Your First Visit Won't Be Your Last
If you've never watched trains deliberately before and you're not sure why anyone would, Franklin Park is the right place to find out. The traffic volume means you won't be standing around wondering if something will happen. Something is always happening.
What tends to click for first-time visitors is the scale. A freight consist rolling through Franklin Park is often 100 cars long, pulled by multiple locomotives, carrying goods that will reach the East Coast or Gulf Coast within 48 hours. Standing next to that at grade level, close enough to feel the air displacement as it passes, is a different experience than seeing a train from a highway overpass. The diamond crossing adds another dimension: two independent rail systems negotiating shared physical space in real time, a kind of infrastructure choreography that most people never see up close.

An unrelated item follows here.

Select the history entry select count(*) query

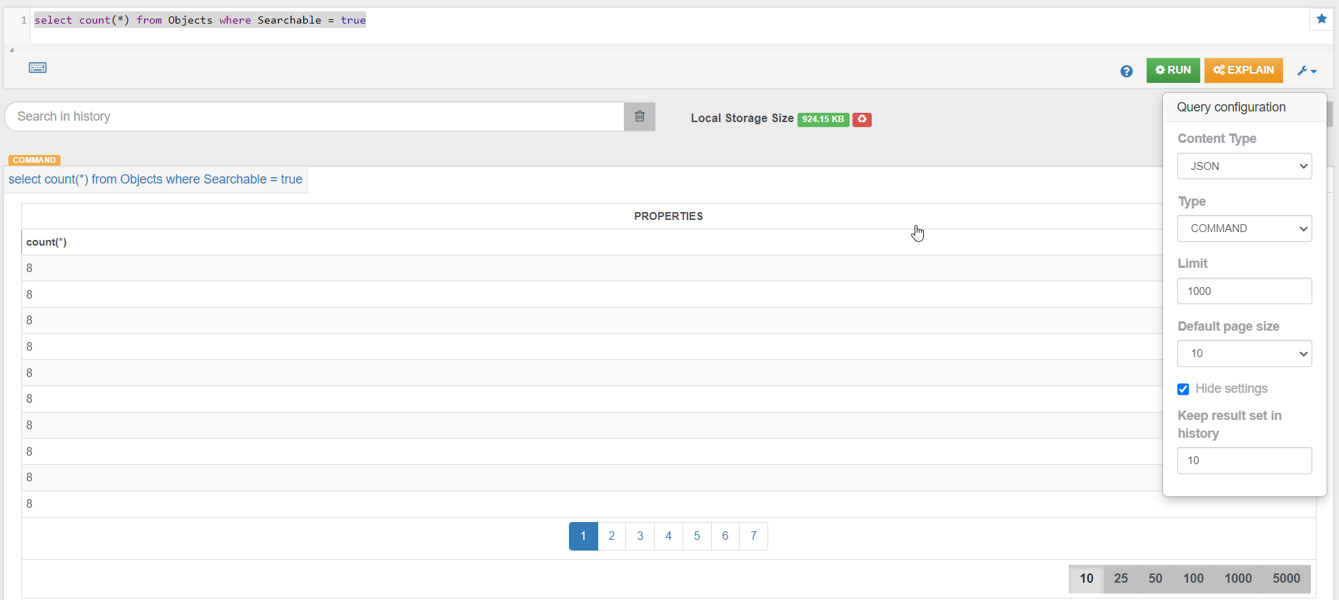[x=155, y=179]
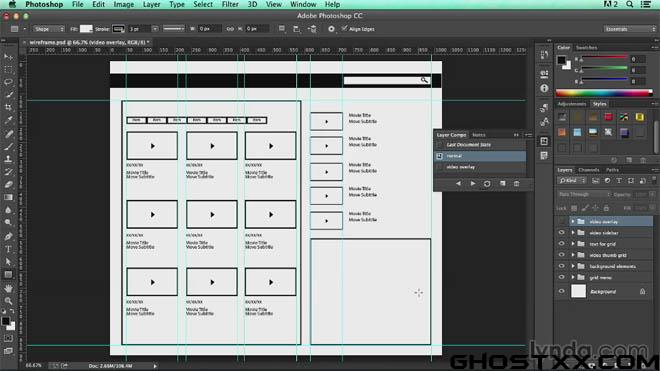Expand the video overlay layer group
660x371 pixels.
pyautogui.click(x=572, y=222)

Weekdays offer the most consistent freight volume, with fewer commuter crowds on the platform. Mornings are typically the most active window. Bring something to sit on if you're planning to stay longer than a few minutes. And if you want to understand what you're watching, spend five minutes reading about the Indiana Harbor Belt railroad before you arrive. It changes what you see.

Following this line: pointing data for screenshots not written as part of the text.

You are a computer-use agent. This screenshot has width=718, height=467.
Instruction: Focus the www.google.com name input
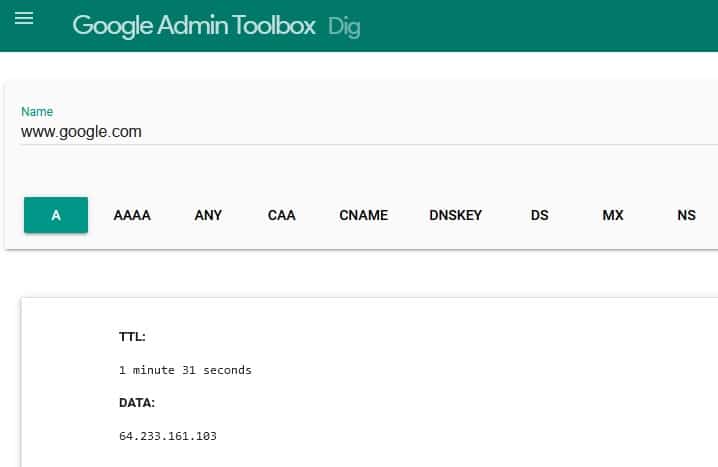click(x=369, y=132)
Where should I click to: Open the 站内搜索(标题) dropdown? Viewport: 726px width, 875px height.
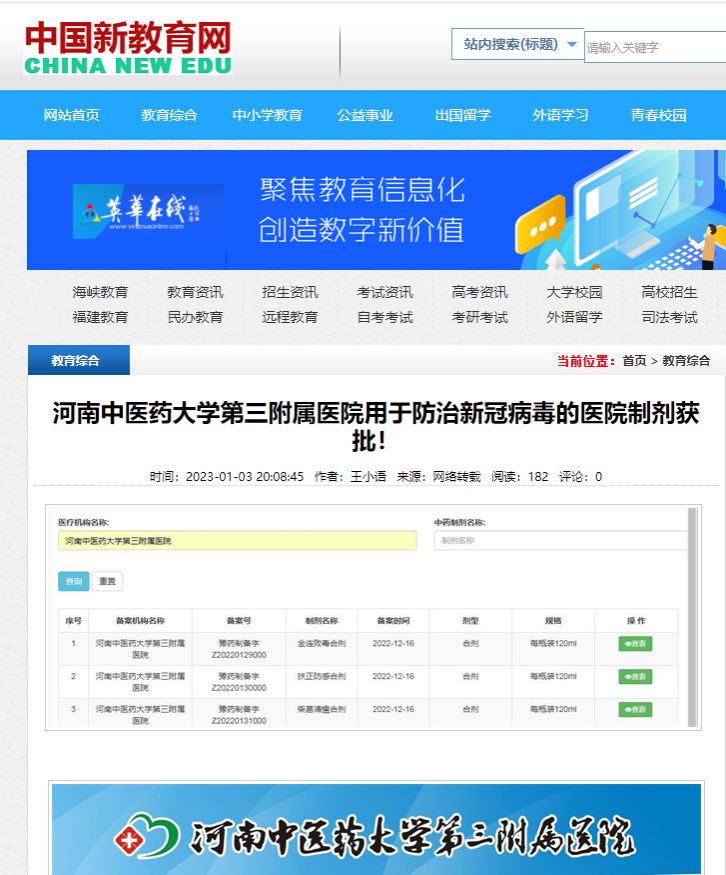[x=518, y=44]
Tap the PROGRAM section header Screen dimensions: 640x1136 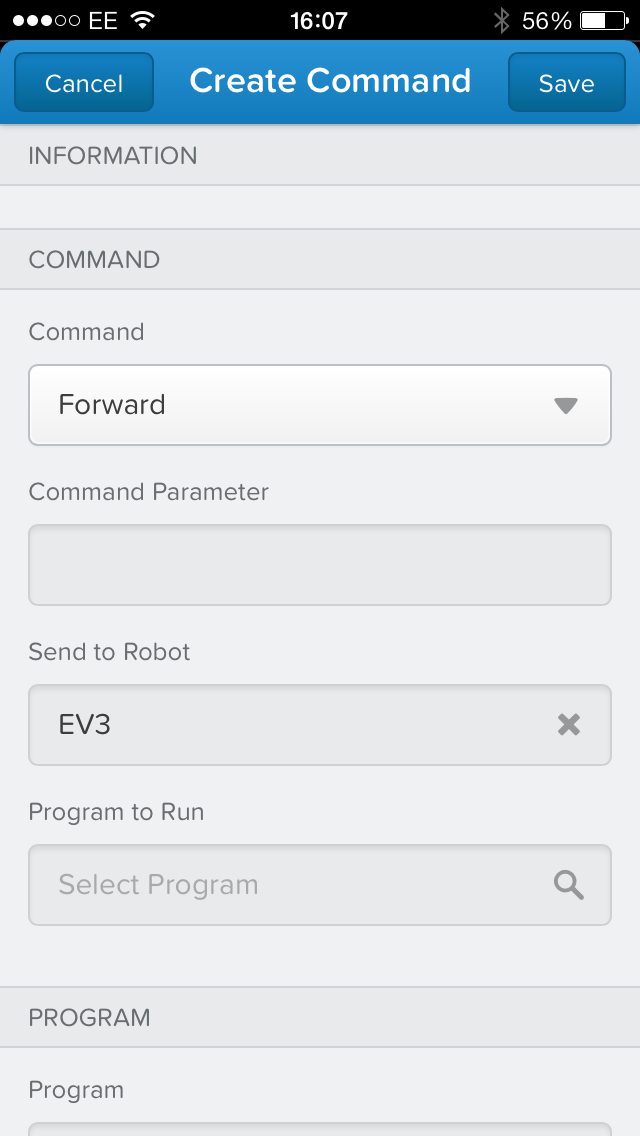(90, 1018)
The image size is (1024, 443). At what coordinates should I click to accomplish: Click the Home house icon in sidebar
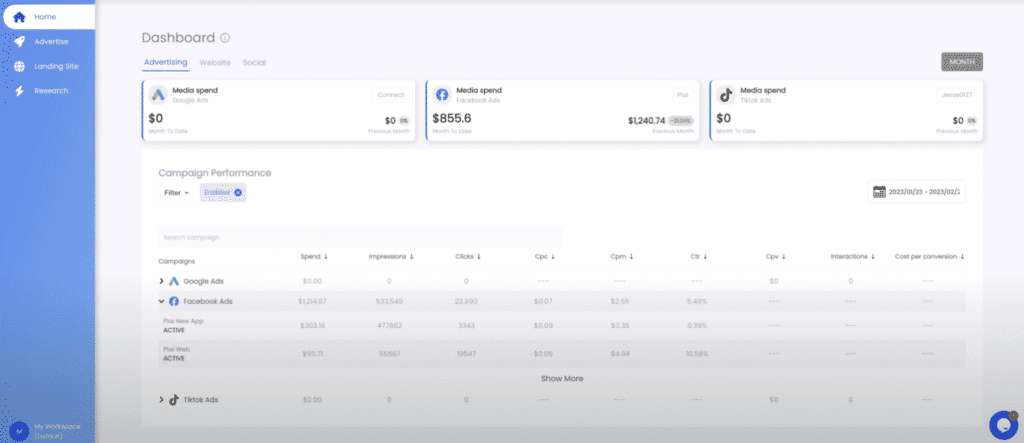[x=20, y=16]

Tamales at 4 A.M. and the No. 1 Hot Dog in America
It’s worth arriving hungry to Franklin Park and its immediate neighbors. Two stops in particular belong in your plan.
Aracely's Bakery
9667 West Franklin Avenue, Franklin Park
Aracely's Bakery opens at 4:00 a.m., which makes it one of the few places in the suburbs where you can get a tamale and a horchata latte before the morning freight rush starts. The family-owned bakery has been operating since 1982, and it draws people from well outside the Franklin Park area. Reviewers regularly mention driving in from Elgin specifically for the tamales, which have taken top honors at Chicago tamale competitions. The green chicken tamale is the signature order; arrive before 10 a.m., as they sell out. Its conchas are also consistently ranked among the best pan dulce in the northwest suburbs.
Gene & Jude's
2720 North River Road, River Grove
Gene & Jude's is technically in River Grove, about a mile from Tower Park, but don’t let that stop you from visiting. The stand has been at this location on North River Road since 1950, and Serious Eats has ranked it the No. 1 hot dog in America. The menu is deliberately short: hot dogs, double dogs, tamales, and fries that are cut from fresh potatoes daily. There’s no ketchup, no seats. What they call the Depression Dog comes with mustard, onions, relish, sport peppers, and fresh-cut fries piled directly on top of the hot dog inside the bun. It is entirely different from what most people picture when they think of a hot dog. Gene & Jude's was inducted into the Vienna Beef Hot Dog Hall of Fame in 2006.